The answer must be an exact copy of the lines from the one holding "E-shop (171, 223)" through the final line of the entries, and nothing else.

### EXERCISE DATA ###

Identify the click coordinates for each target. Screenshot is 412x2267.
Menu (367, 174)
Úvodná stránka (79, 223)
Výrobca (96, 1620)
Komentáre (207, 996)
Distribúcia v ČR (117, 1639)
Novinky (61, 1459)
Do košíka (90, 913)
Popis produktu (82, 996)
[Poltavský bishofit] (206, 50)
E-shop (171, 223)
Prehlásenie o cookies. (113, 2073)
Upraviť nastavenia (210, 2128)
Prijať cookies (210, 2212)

###

RESPONSE AREA ::
E-shop (171, 223)
Prehlásenie o cookies. (113, 2073)
Upraviť nastavenia (210, 2128)
Prijať cookies (210, 2212)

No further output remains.